# TASK TO CARRY OUT
Copy the rows from the line with "Given: Select 配置管理 in the sidebar" up to and including the line with "Looking at the screenshot, I should [115, 257].", with "sidebar" changed to "side panel" and nothing else altered. Give only those lines, without the pictures.

# ENTRIES

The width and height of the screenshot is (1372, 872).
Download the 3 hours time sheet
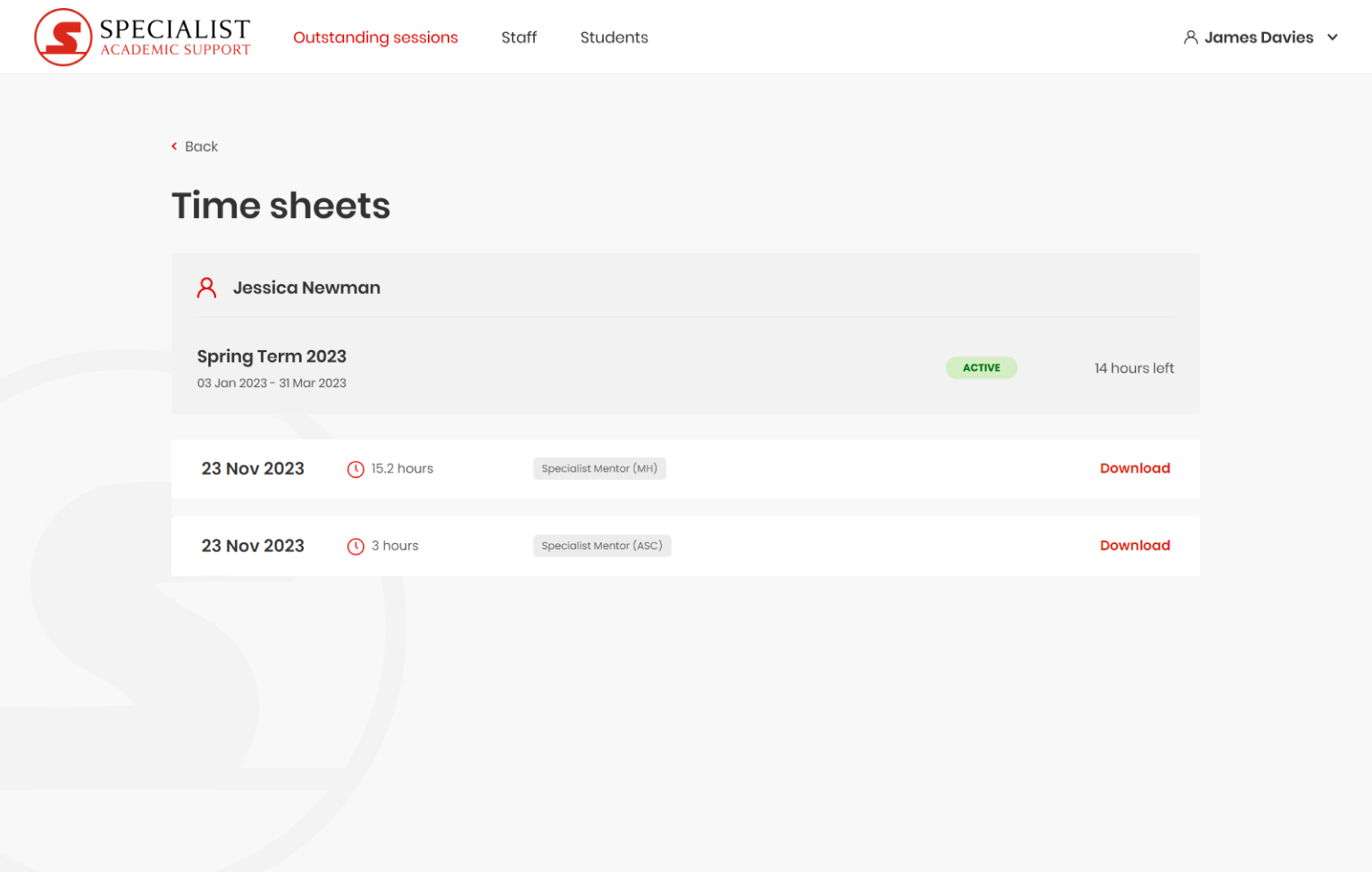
* * *
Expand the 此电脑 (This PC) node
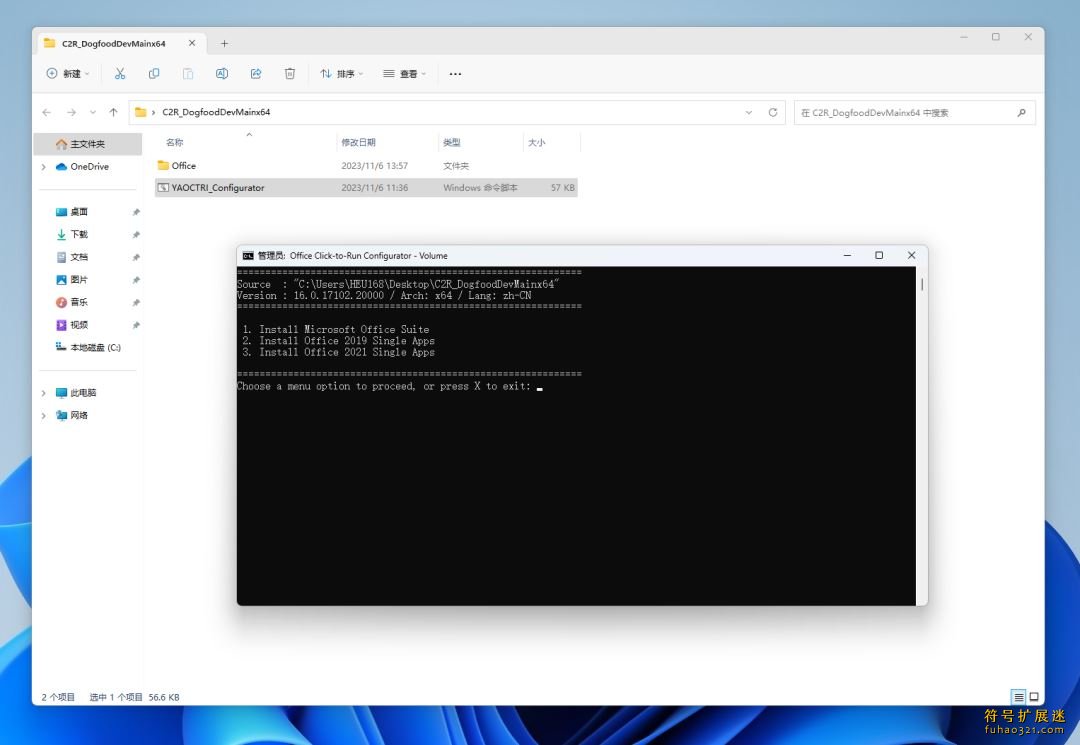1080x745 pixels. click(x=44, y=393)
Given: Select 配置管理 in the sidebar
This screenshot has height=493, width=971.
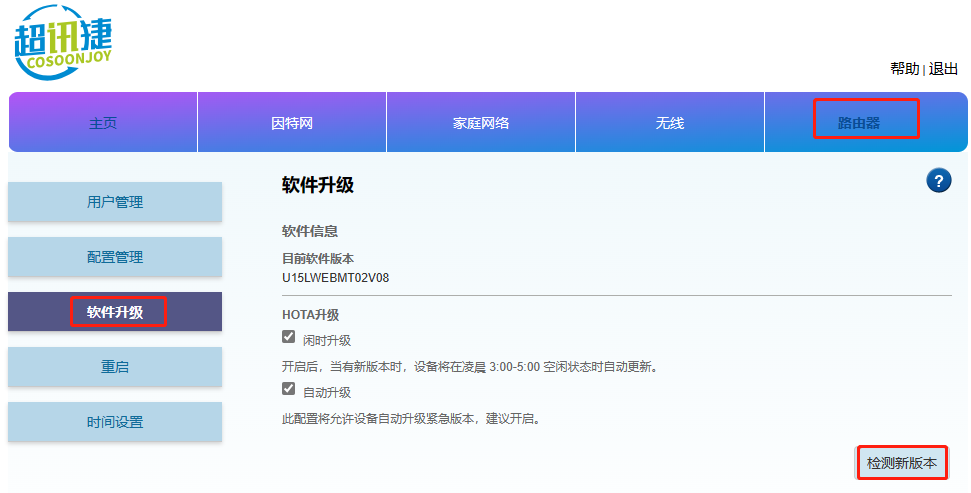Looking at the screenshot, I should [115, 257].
--
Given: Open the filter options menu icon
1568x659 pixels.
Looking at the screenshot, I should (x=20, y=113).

# ANSWER TO THIS TASK
Given: Select 配置管理 in the side panel
This screenshot has height=493, width=971.
Looking at the screenshot, I should [115, 257].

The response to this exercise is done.